## Page excerpt

Apple began selling the iPad 2, which was unveiled by chief executive Steve Jobs last week, as sales opened online overnight and at Apple's 236 US stores starting at 5:00 pm (2200 GMT).

Estimated shipping times for iPads ordered at Apple's online shop went from a few days to a few weeks, indicating strong demand by people who didn't want to face queues at real world stores.

"I suspect they will sell more iPads this time around than last time around," Gartner analyst Van Baker told AFP.

"I am not seeing much shape up in the form of competition, so I have to continue to believe they are going to be pretty dominant."

A line of people, including some who camped out overnight swathed in rain gear and equipped with chairs and big umbrellas, formed around the block outside Apple's Fifth Avenue store in New York City.

## Supplied material
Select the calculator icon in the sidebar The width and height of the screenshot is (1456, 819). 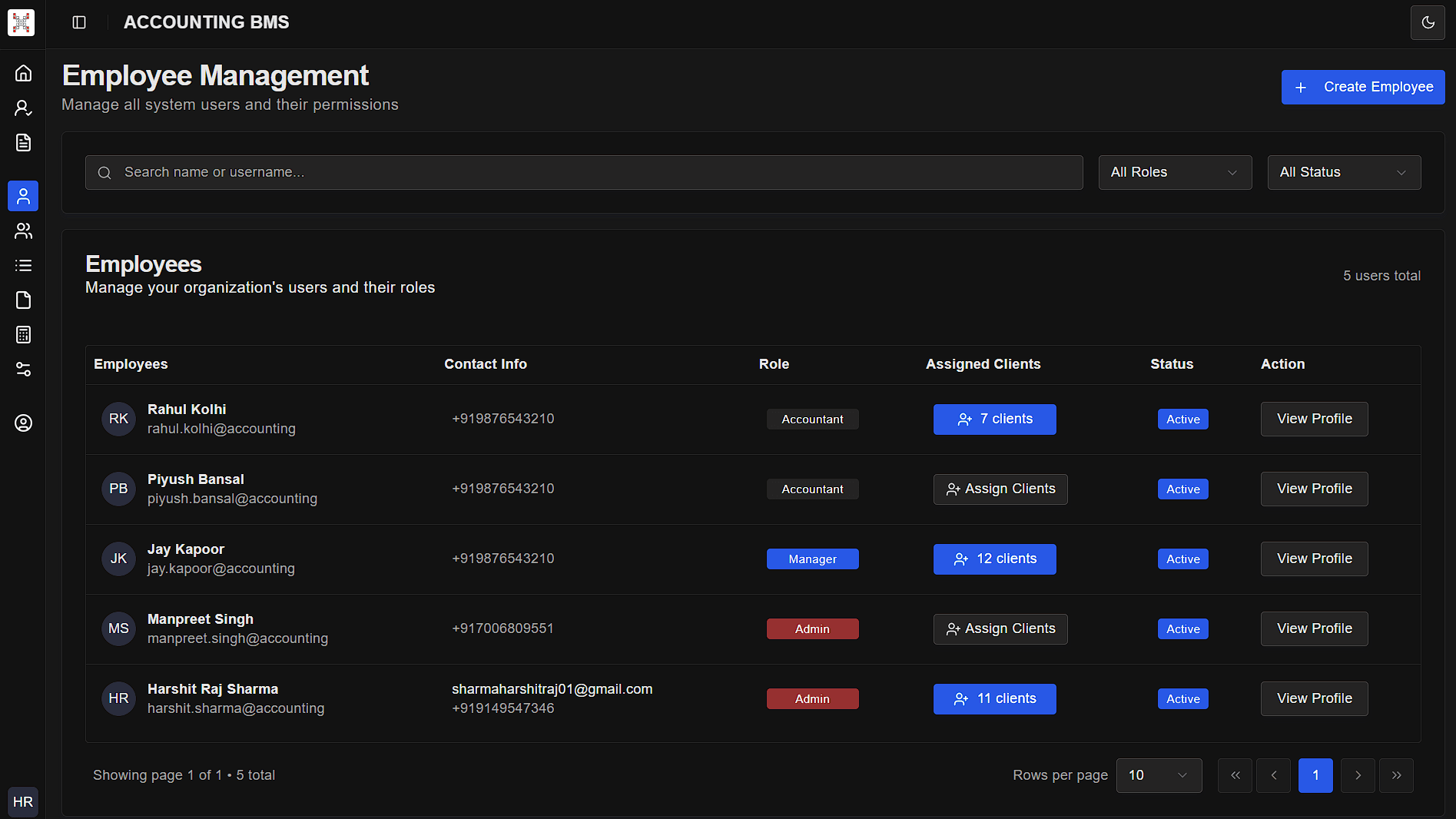click(22, 334)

## Set problem 1
Rewrite the paragraph beginning "Apple began selling the iPad 2" from the iPad 2 launch article above as a shorter version that keeps its main facts.
## Set problem 2
Answer these questions using the iPad 2 launch article above:
(a) How many US stores did Apple have selling the iPad 2?
(b) Which firm does Van Baker work for?
(c) Outside which Apple store in New York City did a line form?

## Expected answer 1
Apple started selling the iPad 2, which Steve Jobs unveiled last week. Online sales opened overnight, and Apple's 236 US stores began selling it at 5:00 pm (2200 GMT).

## Expected answer 2
(a) 236
(b) Gartner
(c) The Fifth Avenue store